Given passage =>
The Padres are currently owned by John Moores, who purchased the San Diego Padres back in 1994 from the then awful ownership of Tom Werner. Moores loved owning the team, and the team went to the playoffs on several occasions and had their best team ever in 1998 (and would have won the World Series, IMHO, had they not run into the 1998 Yankees, who were one of the best teams ever). Moores' efforts lead to the building of Petco Park, the current home of the Padres (which was held up by four years by litigation). In 2008, John Moores and his wife divorced, and with the team being community property and all, Moores was hurt financially. So he tried to sell the team to Jeff Moorad, a former player agent who made enough enemies during his tenure as an agent that Major League Baseball refused to allow him to buy the Padres. So, Moores had to go back to the drawing board to sell the team. On the plus side, the $2 Billion Dollar Purchase of the Dodgers increased the Padres' value somewhat.

Dataset content =>
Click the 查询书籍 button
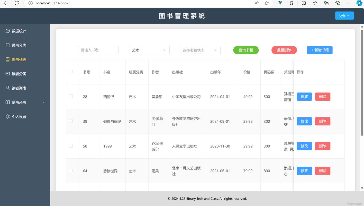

Assigned task A =>
Summarize the passage on the Padres' ownership in two sentences.
Assigned task B =>
In the passage on the Padres' ownership, rewrite the paragraph that begins "The Padres are currently owned by John Moores" as a bulleted list that keeps its main facts.
Assigned task C =>
Carry the passage on the Padres' ownership forward from its final sentence.

Answer area A =>
John Moores bought the San Diego Padres from Tom Werner in 1994, and under his ownership the team reached the playoffs several times and Petco Park was built. After his 2008 divorce hurt him financially, Moores tried to sell the team to Jeff Moorad, but Major League Baseball refused to allow the sale, so Moores had to start over in finding a buyer.

Answer area B =>
- John Moores bought the San Diego Padres from Tom Werner in 1994.
- Under Moores, the team reached the playoffs several times and had its best team ever in 1998.
- Moores' efforts led to the building of Petco Park, the Padres' current home, after litigation delayed it by four years.
- Moores and his wife divorced in 2008, and because the team was community property, he was hurt financially.
- He tried to sell the team to Jeff Moorad, a former player agent, but Major League Baseball refused to allow Moorad to buy it.
- Moores had to look for another buyer.
- The $2 billion purchase of the Dodgers raised the Padres' value somewhat.

Answer area C =>
So, with the team up for sale, and the team with its expected purchase price to be upwards of $800 million ($600 million for the team, and $200 million for the team's stake in a regional sports network), I figured I'd give a few pieces of advice to the new ownership. Mind you, I am not a baseball person, but I am something of a rare breed - a San Diego native. If you want to gain the affection of San Diego, pay attention to what I have to say.
1) Get Fox Sports San Diego on Every TV in San Diego, Riverside, Imperial County and Mexico: Okay, this is kind of a no-brainer. If no one can see the Padres on a regular basis, no one will think about the Padres on a regular basis. So, the fact that only half the City of San Diego can see Padres games is just dumb. But more importantly, there are over 5 million people south of the border who don't get Padres games, and another 1-2 million people in Riverside, San Bernardino and Imperial Counties who don't see Padres games. That's just stupid. Get the games on TV and compete for the parts of Southern California referred to as "Rivertucky" (*Note: DO NOT CALL THESE AREAS RIVERTUCKY).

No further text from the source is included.